PROBLEM REQUIREMENTS:
Please continue the post below about generosity and giving in congregations, picking up after its last sentence.

--- START OF EXCERPTED PASSAGE ---

Does your congregation need a “generosity audit?”

Guest post from Beryl Jantzi, Everence Stewardship Education Director.

I shouldn’t have been surprised, but I was. I wasn’t only surprised, but positively taken aback, to learn about the giving patterns in Christian congregations across the United States. The Lake Institute on Faith and Giving shows that 65% of the money given to the average congregation in a year comes from the top 10% of the regular attenders. And 10% of the attenders give nothing at all. Zilch. Zero. Zip. The statistics are taken from people who describe themselves as “strong” or “very strong” Christians.

I’ve invited Beryl Jantzi to present a fuller picture of this phenomenon, and to show how Mennonite congregations fit into the overall pattern of giving, as shown by surveys. He’ll leave you with a couple of questions that can help you think about your own patterns of giving.

-Ervin Stutzman


Beryl Janzti is director of stewardship education at Everence.

So when does the TMI (too much information) alarm go off for you, or members of your church, when the issue of money comes up? Some pastors like to be informed. Others prefer to know as little as possible.  Some congregations include their pastors on the stewardship committee.  Others like to free the pastor from this responsibility so they can focus on “spiritual” matters.

If the practice of generosity is similar to gifts such as prophecy, teaching, exhortation and leadership (Romans 12:6-8), shouldn’t the pastor be equally engaged with those who have the spiritual gift of giving and generosity?  The pastor meets with those gifted in music to plan worship services and lay leaders who chair committees and councils. The pastor visits with the sick and grieving more than other members of the church. But for some reason we have created a fire wall between the pastor and those who give financially to the mission of the church.

--- END OF EXCERPTED PASSAGE ---
--- START OF SUPPLIED RECORDS ---

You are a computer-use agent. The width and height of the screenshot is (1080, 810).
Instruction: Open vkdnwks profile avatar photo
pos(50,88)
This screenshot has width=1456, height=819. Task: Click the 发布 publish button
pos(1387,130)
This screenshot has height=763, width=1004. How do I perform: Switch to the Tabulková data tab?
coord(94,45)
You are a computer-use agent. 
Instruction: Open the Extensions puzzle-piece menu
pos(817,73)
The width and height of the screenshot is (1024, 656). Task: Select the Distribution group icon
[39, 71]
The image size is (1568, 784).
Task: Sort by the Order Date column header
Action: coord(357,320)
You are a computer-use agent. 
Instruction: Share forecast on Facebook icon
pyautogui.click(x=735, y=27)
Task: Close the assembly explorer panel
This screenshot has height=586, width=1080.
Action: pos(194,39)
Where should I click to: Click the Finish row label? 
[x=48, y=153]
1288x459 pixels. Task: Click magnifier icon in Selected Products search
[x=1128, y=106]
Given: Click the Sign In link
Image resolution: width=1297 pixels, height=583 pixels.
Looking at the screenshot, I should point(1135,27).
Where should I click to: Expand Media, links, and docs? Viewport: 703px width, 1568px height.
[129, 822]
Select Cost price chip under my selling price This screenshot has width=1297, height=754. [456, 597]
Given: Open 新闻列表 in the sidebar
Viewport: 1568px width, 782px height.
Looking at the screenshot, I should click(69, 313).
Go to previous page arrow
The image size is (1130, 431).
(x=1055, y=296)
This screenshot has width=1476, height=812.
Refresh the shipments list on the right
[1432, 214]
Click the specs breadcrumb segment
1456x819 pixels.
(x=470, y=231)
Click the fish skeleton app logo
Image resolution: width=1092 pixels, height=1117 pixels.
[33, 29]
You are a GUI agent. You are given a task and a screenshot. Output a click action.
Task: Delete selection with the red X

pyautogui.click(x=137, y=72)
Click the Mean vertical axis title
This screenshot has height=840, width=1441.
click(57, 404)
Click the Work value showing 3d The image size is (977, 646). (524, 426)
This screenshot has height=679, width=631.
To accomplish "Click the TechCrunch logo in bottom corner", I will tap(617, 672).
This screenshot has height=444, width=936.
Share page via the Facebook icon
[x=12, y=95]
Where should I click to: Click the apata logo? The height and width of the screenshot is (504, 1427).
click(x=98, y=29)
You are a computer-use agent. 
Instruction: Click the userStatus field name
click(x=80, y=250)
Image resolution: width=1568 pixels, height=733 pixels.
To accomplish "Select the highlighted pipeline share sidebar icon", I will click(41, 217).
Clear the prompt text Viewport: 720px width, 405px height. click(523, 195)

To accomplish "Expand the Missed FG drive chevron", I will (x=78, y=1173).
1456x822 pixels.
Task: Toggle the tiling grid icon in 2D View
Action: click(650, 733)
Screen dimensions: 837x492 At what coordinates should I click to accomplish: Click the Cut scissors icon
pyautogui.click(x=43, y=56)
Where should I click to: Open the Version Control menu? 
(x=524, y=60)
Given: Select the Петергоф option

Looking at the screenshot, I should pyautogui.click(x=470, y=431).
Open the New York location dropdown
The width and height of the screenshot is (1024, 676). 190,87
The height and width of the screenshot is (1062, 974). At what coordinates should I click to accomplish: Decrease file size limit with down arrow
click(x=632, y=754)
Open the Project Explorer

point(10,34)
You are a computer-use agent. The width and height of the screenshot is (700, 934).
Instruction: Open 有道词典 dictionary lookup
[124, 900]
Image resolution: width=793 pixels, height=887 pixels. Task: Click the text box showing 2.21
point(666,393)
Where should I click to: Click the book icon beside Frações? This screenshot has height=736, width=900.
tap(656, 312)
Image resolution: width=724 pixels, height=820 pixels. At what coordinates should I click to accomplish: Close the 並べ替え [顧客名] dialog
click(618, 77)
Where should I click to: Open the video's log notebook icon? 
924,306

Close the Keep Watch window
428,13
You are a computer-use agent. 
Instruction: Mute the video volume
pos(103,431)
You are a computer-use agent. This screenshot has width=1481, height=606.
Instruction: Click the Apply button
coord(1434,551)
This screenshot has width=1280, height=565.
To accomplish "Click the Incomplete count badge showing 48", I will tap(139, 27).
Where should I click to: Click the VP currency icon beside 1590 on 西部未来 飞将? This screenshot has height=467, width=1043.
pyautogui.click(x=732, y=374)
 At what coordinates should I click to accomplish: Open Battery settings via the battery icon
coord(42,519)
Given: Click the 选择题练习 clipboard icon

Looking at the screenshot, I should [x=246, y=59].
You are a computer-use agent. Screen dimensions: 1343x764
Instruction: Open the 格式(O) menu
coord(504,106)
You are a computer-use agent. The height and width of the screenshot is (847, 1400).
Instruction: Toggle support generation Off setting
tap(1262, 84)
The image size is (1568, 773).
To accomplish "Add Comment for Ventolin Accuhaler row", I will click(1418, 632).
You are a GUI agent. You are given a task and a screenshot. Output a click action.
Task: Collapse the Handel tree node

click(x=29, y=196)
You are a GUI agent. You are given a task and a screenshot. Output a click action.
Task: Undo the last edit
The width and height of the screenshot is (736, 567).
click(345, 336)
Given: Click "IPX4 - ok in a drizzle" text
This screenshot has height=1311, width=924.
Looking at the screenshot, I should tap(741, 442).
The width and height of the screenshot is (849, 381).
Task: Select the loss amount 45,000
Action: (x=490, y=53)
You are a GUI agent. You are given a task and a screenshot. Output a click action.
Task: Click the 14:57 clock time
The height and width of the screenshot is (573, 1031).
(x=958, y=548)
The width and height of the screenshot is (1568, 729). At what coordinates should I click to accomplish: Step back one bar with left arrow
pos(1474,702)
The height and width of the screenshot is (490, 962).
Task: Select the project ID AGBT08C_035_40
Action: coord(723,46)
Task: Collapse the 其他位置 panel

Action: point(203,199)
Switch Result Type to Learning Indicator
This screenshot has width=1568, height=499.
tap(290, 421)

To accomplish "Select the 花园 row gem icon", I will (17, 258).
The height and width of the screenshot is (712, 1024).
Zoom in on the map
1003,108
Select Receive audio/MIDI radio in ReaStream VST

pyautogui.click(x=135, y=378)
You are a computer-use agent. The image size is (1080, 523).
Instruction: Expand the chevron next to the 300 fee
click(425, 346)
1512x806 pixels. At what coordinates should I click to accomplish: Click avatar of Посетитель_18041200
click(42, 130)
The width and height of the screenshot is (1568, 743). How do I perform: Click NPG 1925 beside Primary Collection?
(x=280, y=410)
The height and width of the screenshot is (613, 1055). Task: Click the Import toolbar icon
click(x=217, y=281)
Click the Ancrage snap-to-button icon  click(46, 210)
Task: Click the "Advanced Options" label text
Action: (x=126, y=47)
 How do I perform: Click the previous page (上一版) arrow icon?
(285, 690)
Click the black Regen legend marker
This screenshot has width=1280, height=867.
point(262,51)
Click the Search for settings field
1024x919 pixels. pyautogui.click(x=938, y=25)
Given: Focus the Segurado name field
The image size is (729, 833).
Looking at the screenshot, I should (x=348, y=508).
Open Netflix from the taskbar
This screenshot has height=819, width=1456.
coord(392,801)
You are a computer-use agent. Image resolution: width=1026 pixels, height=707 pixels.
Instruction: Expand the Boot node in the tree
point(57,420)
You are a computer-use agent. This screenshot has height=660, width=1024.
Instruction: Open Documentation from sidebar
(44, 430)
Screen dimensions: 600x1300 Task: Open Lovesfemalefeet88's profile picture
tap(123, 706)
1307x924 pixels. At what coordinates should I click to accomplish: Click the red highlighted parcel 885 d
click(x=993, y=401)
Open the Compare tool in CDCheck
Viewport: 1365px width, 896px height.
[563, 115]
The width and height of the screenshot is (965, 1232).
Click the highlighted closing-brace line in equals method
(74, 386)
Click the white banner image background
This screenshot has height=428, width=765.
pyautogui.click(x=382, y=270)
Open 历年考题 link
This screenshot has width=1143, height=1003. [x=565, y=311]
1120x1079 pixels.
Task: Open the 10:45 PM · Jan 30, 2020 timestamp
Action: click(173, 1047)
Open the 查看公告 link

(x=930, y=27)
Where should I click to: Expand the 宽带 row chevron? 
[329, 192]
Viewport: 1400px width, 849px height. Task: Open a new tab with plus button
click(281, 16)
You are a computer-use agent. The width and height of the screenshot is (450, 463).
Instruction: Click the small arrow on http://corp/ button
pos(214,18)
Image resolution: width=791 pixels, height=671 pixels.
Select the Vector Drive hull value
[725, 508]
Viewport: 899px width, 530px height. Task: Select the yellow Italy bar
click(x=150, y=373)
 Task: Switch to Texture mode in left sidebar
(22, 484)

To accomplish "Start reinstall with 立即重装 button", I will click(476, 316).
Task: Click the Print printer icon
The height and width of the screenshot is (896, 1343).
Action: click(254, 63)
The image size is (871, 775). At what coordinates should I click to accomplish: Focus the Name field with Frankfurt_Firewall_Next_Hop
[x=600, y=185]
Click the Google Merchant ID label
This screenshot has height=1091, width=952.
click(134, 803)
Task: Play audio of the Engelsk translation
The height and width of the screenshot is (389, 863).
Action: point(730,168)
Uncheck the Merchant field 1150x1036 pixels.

--- END OF SUPPLIED RECORDS ---

RESULT FOR THIS TASK:
I’m of the opinion that stewardship is an important aspect of discipleship and ministry.  As followers of Jesus we are called to be involved and concerned about all aspects of our shared life as communities of faith.  Or do our baptismal vows about being ready to, “participate in the mission of the church,” (pg 28 Ministers Manual, Faith & Life Press, 1992) not refer to the financial aspect of mission?  We all know how financial resources are tied to fulfilling the mission of the church.  Paul says as much in Romans 15:25-29.

Here are the most recent statistics on giving practices of MC USA members based on a study on this topic administered in 2005.*

2.5%      of members give less than           1%          of their income to charity

18.7 %   of members give                              1-5%    of their income to charity

19.2%    of members give between          6-9%      of their income to charity

31%        of members give approx.            10%      of their income to charity

28.7%    of members give more than      10%        of their income to charity

Of those that responded 34% say that less than half of their total giving goes to any ministry of MC USA.  Sixty-six percent give half or more of their total giving to MC USA, with 13% of this total saying that they give all of their charity money to MC USA ministries.  The average contribution to MC USA from members appears to fall between half and a majority of their total giving.

These numbers are actually better than the national averages reported by the Lake Institute on Faith and Giving.  Everence and MC USA have been partnering with the Lake Institute the last two years in providing two day training for, Creating Congregational Cultures of Generosity.  This has been hosted 6 times since September 2012 and 6 more events are in the planning stages.

Some congregations have begun using a “Generosity Audit” to get a sense of the giving patterns of their members.  This provides a sense of how many households are giving nothing at all and how many households are carrying the major financial burden for the whole. Pastors may want to share this article with lay leadership teams and discuss congregational approaches to nurturing generosity among members.  Here are a few questions to help start the conversation.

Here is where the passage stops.